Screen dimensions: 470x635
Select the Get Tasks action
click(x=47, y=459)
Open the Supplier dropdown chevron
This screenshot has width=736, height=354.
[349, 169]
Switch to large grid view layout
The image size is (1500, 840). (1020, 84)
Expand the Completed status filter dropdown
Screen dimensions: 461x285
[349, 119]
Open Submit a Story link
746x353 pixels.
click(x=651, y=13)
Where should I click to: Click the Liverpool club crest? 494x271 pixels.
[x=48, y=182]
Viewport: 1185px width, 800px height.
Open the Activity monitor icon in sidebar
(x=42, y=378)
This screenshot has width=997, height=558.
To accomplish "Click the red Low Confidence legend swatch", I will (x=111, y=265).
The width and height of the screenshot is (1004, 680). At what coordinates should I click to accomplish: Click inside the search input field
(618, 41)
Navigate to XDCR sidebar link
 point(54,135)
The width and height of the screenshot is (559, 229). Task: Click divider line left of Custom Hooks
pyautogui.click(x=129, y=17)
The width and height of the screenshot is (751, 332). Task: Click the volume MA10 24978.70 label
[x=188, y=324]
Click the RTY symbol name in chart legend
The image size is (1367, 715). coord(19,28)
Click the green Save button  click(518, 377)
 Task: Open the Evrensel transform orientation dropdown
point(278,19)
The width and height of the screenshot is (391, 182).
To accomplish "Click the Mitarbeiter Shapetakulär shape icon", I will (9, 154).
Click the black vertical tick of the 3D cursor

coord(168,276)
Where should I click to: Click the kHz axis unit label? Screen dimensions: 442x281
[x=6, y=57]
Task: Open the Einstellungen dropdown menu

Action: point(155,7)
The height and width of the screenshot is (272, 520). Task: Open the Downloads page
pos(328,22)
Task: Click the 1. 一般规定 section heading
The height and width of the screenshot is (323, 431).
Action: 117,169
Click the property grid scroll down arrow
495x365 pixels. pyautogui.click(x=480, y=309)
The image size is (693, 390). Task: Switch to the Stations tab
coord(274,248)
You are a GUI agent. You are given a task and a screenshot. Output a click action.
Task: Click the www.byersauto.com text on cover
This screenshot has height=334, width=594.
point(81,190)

○ ○ ○ ○ ○ ○ ○

Problem requirements
All lines of the data above must be returned exactly.

Response box
Screen dimensions: 470x635
Select the Get Tasks action
click(x=47, y=459)
Open the Supplier dropdown chevron
This screenshot has width=736, height=354.
[349, 169]
Switch to large grid view layout
The image size is (1500, 840). (1020, 84)
Expand the Completed status filter dropdown
Screen dimensions: 461x285
[349, 119]
Open Submit a Story link
746x353 pixels.
click(x=651, y=13)
Where should I click to: Click the Liverpool club crest? 494x271 pixels.
[x=48, y=182]
Viewport: 1185px width, 800px height.
Open the Activity monitor icon in sidebar
(x=42, y=378)
This screenshot has width=997, height=558.
To accomplish "Click the red Low Confidence legend swatch", I will (x=111, y=265).
The width and height of the screenshot is (1004, 680). At what coordinates should I click to accomplish: Click inside the search input field
(618, 41)
Navigate to XDCR sidebar link
 point(54,135)
The width and height of the screenshot is (559, 229). Task: Click divider line left of Custom Hooks
pyautogui.click(x=129, y=17)
The width and height of the screenshot is (751, 332). Task: Click the volume MA10 24978.70 label
[x=188, y=324]
Click the RTY symbol name in chart legend
The image size is (1367, 715). coord(19,28)
Click the green Save button  click(518, 377)
 Task: Open the Evrensel transform orientation dropdown
point(278,19)
The width and height of the screenshot is (391, 182).
To accomplish "Click the Mitarbeiter Shapetakulär shape icon", I will (9, 154).
Click the black vertical tick of the 3D cursor

coord(168,276)
Where should I click to: Click the kHz axis unit label? Screen dimensions: 442x281
[x=6, y=57]
Task: Open the Einstellungen dropdown menu

Action: point(155,7)
The height and width of the screenshot is (272, 520). Task: Open the Downloads page
pos(328,22)
Task: Click the 1. 一般规定 section heading
The height and width of the screenshot is (323, 431).
Action: 117,169
Click the property grid scroll down arrow
495x365 pixels. pyautogui.click(x=480, y=309)
The image size is (693, 390). Task: Switch to the Stations tab
coord(274,248)
You are a GUI agent. You are given a task and a screenshot. Output a click action.
Task: Click the www.byersauto.com text on cover
This screenshot has height=334, width=594.
point(81,190)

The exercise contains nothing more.